━━ READING TEXT

Telaprevir, a protease inhibitor drug is found to be a potential treatment against hepatitis C virus.
Telaprevir has shown unprecedented sustained viral response or SVR rates in hepatitis C-infected treatment-failure patients, including those with cirrhosis, according to data from Vertex Pharmaceuticals.
Telaprevir has proved superior efficacy across all HCV genotype 1 non-responders and up to 76% in prior relapsers and patients with cirrhosis.
Telaprevir showed 51% and 52% SVR rates in telaprevir-based regimens compared to 14% in the 48-week control arm, Treatment-failure patient population represents the greatest unmet medical need in HCV, data Presented at 44th Annual Meeting of the European Association for the Study of the Liver (EASL) in Copenhagen, Denmark shows.
Telaprevir is being developed by Vertex Pharmaceuticals Inc in collaboration with Tibotec and Mitsubishi Tanabe Pharma.
Telaprevir (VX-950) is an investigational oral inhibitor of HCV protease. HCV protease is an enzyme essential for viral replication. Telaprevir is in Phase 3 clinical trials in treatment-naive and treatment-failure patients.
In comparison, SVR rates were achieved by 14% of patients randomized to receive 48 weeks of peg-IFN and RBV alone. Adverse events were generally consistent with those reported in prior telaprevir Phase 2 trials.
“Previously treated patients who didn’t achieve SVR represent the hardest to treat patient population in physicians’ practices,” said Michael P. Manns, M.D., Principal Investigator for the PROVE 3 Study and Director of the Department of Gastroenterology, Hepatology and Endocrinology at Medical School of Hannover, Germany.
The SVR rates achieved in this difficult-to-treat population, with safety results consistent with prior telaprevir studies, add to the growing body of data supporting further development of telaprevir across the broad HCV patient population, researchers said.
Telaprevir using PROVE 3 was a randomized, double-blind, placebo-controlled Phase 2b study. The study enrolled patients who failed prior treatment with peg-IFN and RBV. Patients enrolled in PROVE 3 included prior non-responders, prior relapsers and prior breakthroughs to peg-IFN and RBV treatment. The results included 453 patients who were enrolled and received at least one dose of study drug.
Sixty-nine and 76% of prior relapsers in the 24- and 48-week telaprevir-based treatment arms, respectively, achieved SVR as compared to 20% in the control arm, and 39%.
38% of prior non-responders in the 24- and 48-week telaprevir-based treatment arms, respectively, achieved SVR as compared to 9% in the control arm.
For cirrhosis patients, 53% and 45% of success rate was achieved in the 24- and 48-week telaprevir-based treatment arms compared to 8% in the control arm – these results were similar to those obtained for patients without cirrhosis.
Telapavir’s adverse events reported were fatigue, nausea, headache, rash, pruritus, diarrhea, insomnia, pyrexia, alopecia, and chills. Erythropoiesis stimulating agents (ESA) were not recommended for the PROVE 3 study and were rarely used (in less than 1% (2 of 339) of patients) in the telaprevir-based treatment arms.
Vertex retains commercial rights to telaprevir in North America. Vertex and Tibotec are collaborating to develop and commercialize telaprevir in Europe, South America, Australia, the Middle East and other countries. Vertex is collaborating with Mitsubishi Tanabe Pharma to develop and commercialize telaprevir in Japan and certain Far East countries.

━━━━
━━ INFORMATION SHOWN

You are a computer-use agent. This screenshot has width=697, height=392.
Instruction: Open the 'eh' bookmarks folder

━━━━
━━ INFORMATION SHOWN

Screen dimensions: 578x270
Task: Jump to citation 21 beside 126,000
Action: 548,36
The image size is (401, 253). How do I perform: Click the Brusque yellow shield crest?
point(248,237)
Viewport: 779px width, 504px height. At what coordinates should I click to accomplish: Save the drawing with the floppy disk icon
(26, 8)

━━━━
━━ INFORMATION SHOWN

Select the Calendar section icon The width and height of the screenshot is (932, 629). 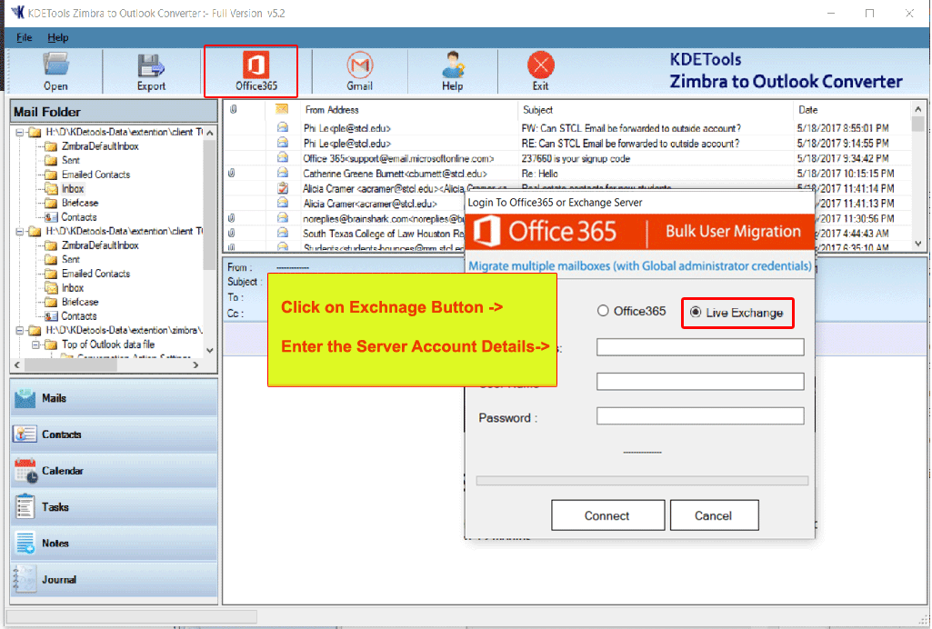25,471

━━━━

According to the telaprevir report, how many patients in the PROVE 3 study were enrolled and received at least one dose of the study drug? Use only the telaprevir report to answer.

• **TASK RESULT**
453 patients